• Among the 421 pieces of the Presepe, there is a representation of a marble statue, visible in a niche in...

     

    Among the 421 pieces of the Presepe, there is a representation of a marble statue, visible in a niche in the lower right quadrant of the artwork.

     

    This statue represents Asclepius, a Graeco-Roman god of healing and medicine. Asclepius is depicted with his typical attributes: he is bearded, with a snake coiled around the staff he carries. The son of Apollo, Asclepius lived as a mortal healer of exceptional skill. As a youth he trained with the centaur Chiron, and went on to surpass both his mentor and his father, going so far as to be able to revive the dead. Consequently, Zeus struck him with a lightning bolt, either fearing that Asclepius would proliferate his talent for resurrection or at the request of Hades, who resented that his subjects, the dead, were being kept from him. Following Asclepius’ death, he himself was resurrected and joined the gods; by Ovid’s account, Asclepius revived himself by his art of healing (Fasti 6.761-2).

     

    In the context of the birth of Christ, the significance of a statue of Asclepius is readily apparent. Christ too was a healer, and to an audience familiar with Graeco-Roman mythology, Asclepius would recall many of the events of Christ’s life: the raising of Lazarus, the crucifixion, and ultimately the resurrection and ascension. In fact, scholars believe that cults such as that of Asclepius provided helpful points of syncretism for pagans converting to Christianity. Worship of hero-gods, such as Asclepius and Hercules, was particularly popular in the ancient world as the mortal lives of these deities imbued them with a level of familiarity impossible with indifferent gods such as Apollo or Zeus.

     

    Moreover, this figurine is a representation of a specific statue of Asclepius, clearly known to the artist. A monumental statue of Asclepius, the so-called Farnese Asclepius (of Giustini type), dating from the second century A.D., was discovered on Tiber Island in Rome in the sixteenth century and moved to Naples along with the rest of the Roman Farnese Collection. Ferdinand IV of Naples, grandson of Elisabetta Farnese, the sole inheritor of the collections, oversaw the relocation of the Roman collections to Naples in 1787. Since that time, the Farnese collection has constituted the heart of the collections at the Museo Archeologico Nazionale di Napoli. In all likelihood, it is in the museum that the creator of the Presepe first came into contact with the Farnese Asclepius.

     

    In the first place, this statue helps to fix the terminus post quem for the creation of the Presepe to 1787. Moreover, there are clear ideological implications for the inclusion of this statue, which had only recently been relocated from Rome, its home since antiquity.
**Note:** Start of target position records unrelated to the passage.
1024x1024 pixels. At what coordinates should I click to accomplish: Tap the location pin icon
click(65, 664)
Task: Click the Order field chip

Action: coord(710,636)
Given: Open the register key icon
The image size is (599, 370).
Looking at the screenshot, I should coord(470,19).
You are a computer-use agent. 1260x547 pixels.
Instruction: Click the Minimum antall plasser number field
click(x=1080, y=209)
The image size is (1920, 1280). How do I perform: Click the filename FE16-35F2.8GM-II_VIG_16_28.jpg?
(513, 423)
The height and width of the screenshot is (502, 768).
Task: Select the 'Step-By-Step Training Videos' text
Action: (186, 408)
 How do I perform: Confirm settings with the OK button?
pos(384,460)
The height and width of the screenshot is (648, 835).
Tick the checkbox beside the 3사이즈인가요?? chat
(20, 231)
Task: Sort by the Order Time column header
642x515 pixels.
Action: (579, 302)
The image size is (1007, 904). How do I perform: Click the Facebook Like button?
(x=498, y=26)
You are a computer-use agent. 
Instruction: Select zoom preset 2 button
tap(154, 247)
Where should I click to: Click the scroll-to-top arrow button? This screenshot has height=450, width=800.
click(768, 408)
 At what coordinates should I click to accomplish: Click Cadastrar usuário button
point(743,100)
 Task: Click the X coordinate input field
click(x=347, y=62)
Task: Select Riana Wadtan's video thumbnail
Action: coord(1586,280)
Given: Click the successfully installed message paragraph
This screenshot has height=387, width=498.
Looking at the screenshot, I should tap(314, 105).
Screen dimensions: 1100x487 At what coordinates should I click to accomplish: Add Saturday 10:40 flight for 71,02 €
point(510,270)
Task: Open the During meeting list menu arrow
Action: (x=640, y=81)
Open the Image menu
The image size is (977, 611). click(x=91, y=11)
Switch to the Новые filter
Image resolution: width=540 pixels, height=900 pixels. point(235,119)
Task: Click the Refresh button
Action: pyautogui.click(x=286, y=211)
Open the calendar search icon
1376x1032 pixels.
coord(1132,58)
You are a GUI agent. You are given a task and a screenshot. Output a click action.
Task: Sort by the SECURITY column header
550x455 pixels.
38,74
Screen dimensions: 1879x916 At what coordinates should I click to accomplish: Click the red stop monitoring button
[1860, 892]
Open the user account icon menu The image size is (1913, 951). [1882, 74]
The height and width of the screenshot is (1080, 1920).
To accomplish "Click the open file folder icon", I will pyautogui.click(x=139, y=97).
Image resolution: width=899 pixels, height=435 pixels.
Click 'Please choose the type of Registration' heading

Just as the setting of the birth of Christ in a Neapolitan landscape makes an argument for the centrality of Naples to the history of the Christianity, so does the relocation of this colossal marble to ancient Naples assign to the city a primacy among the capital cities of antiquity, coinciding with a time in Neapolitan history where some of the greatest archaeological discoveries in Italian history were being made at Pompeii and Herculaneum.

     

    Mickal Adler, Junior Specialist, Colnaghi Antiquities

  • Asclepius of the Giustini type. Roman reworking from the late 2nd century AD after a Greek original from the beginning of the 4th century BC. Statue from the Farnese Collection, in the National Archaeological Museum in Naples.